Gästeliste für die Hochzeit: erstellen, verwalten & Zusagen einholen
Gästeliste zur Hochzeit erstellen und verwalten: von der richtigen Gästezahl über die Vorlage bis zur digitalen Zusage – ohne Excel-Chaos, Schritt für Schritt.
Die Gästeliste ist das Herzstück der Hochzeitsplanung: An ihr hängen Budget, Location, Catering und Sitzordnung. Wer sie früh und strukturiert aufsetzt, spart sich später viel Stress. So geht ihr vor.
Warum die Gästeliste zuerst kommt
Bevor ihr eine Location besichtigt, solltet ihr eine ungefähre Gästezahl haben. Der Grund ist einfach: 40 Gäste passen in eine intime Scheune, 150 brauchen einen Saal. Und beim Catering rechnet ihr pro Kopf – die Gästezahl ist damit der größte Hebel im Budget.
Schritt 1: Sammeln ohne zu filtern
Schreibt im ersten Durchgang alle auf, die euch einfallen – Familie, Freunde, Kollegen, Plus-Eins. Noch wird nicht aussortiert. Ziel ist eine vollständige Ausgangsliste, aus der ihr später die passende Größe schneidet.
Schritt 2: In Kategorien einteilen
Ordnet die Namen in Gruppen. Das hilft beim Kürzen und später beim Sitzplan:
- Kernkreis: Eltern, Geschwister, Trauzeugen, engste Freunde
- Erweiterter Kreis: weitere Familie, gute Freunde
- Optionaler Kreis: Kollegen, Bekannte, Plus-Eins
Wenn ihr kürzen müsst, arbeitet ihr euch von unten nach oben durch die Kategorien.
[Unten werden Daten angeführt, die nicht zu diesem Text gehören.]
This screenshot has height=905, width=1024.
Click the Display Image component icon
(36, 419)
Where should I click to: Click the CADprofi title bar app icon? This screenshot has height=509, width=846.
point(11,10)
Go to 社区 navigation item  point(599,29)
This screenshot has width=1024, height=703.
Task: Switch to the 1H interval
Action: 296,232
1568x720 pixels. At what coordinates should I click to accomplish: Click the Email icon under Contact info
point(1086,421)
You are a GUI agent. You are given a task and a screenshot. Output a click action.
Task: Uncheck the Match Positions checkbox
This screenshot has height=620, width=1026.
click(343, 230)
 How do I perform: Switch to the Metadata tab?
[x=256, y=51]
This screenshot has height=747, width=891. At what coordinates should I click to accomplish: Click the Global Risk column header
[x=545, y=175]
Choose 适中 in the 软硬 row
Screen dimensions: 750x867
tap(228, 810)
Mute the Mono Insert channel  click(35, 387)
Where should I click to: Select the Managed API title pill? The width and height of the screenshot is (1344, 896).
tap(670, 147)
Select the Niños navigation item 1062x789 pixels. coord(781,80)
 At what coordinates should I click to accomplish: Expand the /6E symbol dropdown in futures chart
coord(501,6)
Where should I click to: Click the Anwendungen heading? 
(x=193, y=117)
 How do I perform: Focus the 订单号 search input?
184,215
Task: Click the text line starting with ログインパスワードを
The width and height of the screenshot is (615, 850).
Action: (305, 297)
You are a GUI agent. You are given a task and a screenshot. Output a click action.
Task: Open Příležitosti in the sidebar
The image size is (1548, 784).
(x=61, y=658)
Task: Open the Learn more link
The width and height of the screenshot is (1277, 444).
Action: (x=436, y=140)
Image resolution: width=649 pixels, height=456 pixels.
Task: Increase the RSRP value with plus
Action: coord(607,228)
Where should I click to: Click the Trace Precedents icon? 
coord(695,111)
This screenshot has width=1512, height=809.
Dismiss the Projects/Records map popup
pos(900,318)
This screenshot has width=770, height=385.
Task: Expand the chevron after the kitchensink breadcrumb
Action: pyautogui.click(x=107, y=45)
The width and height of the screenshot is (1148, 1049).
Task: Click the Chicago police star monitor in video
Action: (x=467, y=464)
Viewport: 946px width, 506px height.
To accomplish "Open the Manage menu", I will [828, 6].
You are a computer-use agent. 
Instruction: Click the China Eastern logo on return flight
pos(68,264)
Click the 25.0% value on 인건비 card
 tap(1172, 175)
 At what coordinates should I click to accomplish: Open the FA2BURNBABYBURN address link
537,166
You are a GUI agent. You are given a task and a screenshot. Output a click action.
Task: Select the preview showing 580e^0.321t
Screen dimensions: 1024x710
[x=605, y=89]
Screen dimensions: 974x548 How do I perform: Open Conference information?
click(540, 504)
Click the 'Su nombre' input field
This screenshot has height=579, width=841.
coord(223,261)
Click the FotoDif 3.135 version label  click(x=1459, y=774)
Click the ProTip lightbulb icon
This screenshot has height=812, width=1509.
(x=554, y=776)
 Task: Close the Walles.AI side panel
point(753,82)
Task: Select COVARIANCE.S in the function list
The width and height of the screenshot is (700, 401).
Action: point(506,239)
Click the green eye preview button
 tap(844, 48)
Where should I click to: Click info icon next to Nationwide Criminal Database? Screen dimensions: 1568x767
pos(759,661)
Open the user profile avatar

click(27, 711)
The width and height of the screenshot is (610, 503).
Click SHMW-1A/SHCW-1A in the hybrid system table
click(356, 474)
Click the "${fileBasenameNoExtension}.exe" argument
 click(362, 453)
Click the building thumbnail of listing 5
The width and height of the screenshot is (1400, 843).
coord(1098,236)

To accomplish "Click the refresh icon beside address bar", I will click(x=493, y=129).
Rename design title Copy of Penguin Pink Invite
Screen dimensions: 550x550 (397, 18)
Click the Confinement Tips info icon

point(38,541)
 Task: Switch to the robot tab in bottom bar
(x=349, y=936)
Schritt 3: Die richtige Gästezahl finden
Die passende Zahl ergibt sich aus Budget, Location-Kapazität und der Art der Feier, die ihr euch wünscht. Eine einfache Faustregel für den Anfang: Budget-Obergrenze geteilt durch die geschätzten Kosten pro Gast (Catering, Getränke, Anteil an Location und Deko) ergibt die maximale Gästezahl. Plant dabei lieber etwas konservativer – Absagen lassen sich leichter verkraften als spontane Zusagen, für die kein Platz mehr ist.
Schritt 4: Kontaktdaten und Details erfassen
Zu jedem Gast gehören mehr als nur der Name. Haltet fest:
- Adresse (für Einladung und ggf. Save-the-Date)
- Zu-/Absage
- Menüwahl oder Unverträglichkeiten
- Übernachtungsbedarf
- Zugehörigkeit (für den Sitzplan)
Genau hier wird eine Excel-Tabelle schnell unübersichtlich – vor allem, wenn mehrere Personen gleichzeitig Änderungen einpflegen.
Schritt 5: Zusagen digital einholen
Statt Rückmeldungen per WhatsApp, Telefon und Zettel zusammenzusuchen, lasst ihr eure Gäste online zusagen. Der Status aktualisiert sich automatisch, und am Ende exportiert ihr Sitzplan und Menüwahl mit einem Klick. Wie das konkret funktioniert, lest ihr im Beitrag Online-RSVP für die Hochzeit.
Häufige Stolpersteine
- Zu spät angefangen: Ohne Gästezahl keine sinnvolle Location-Suche.
- Plus-Eins unklar geregelt: Legt früh fest, wer eine Begleitung mitbringen darf.
- Keine Deadline: Setzt ein klares Antwortdatum – sonst zieht sich die Planung bis zuletzt.
Mit einer sauber geführten Gästeliste habt ihr den wichtigsten Teil der Organisation im Griff – und könnt euch entspannt den schönen Details widmen.
Häufige Fragen
- Wann sollte man die Gästeliste für die Hochzeit erstellen?
- Am besten ganz am Anfang der Planung – noch vor der Location-Suche. Die ungefähre Gästezahl bestimmt, welche Locations überhaupt in Frage kommen und wie hoch die Catering-Kosten ausfallen.
- Wie führt man eine Gästeliste am besten?
- Digital statt auf Papier oder in einer Excel-Tabelle: Ein Online-Tool hält Kontaktdaten, Zu- und Absagen, Menüwahl und Sitzordnung an einem Ort zusammen – und aktualisiert sich automatisch, wenn Gäste online antworten.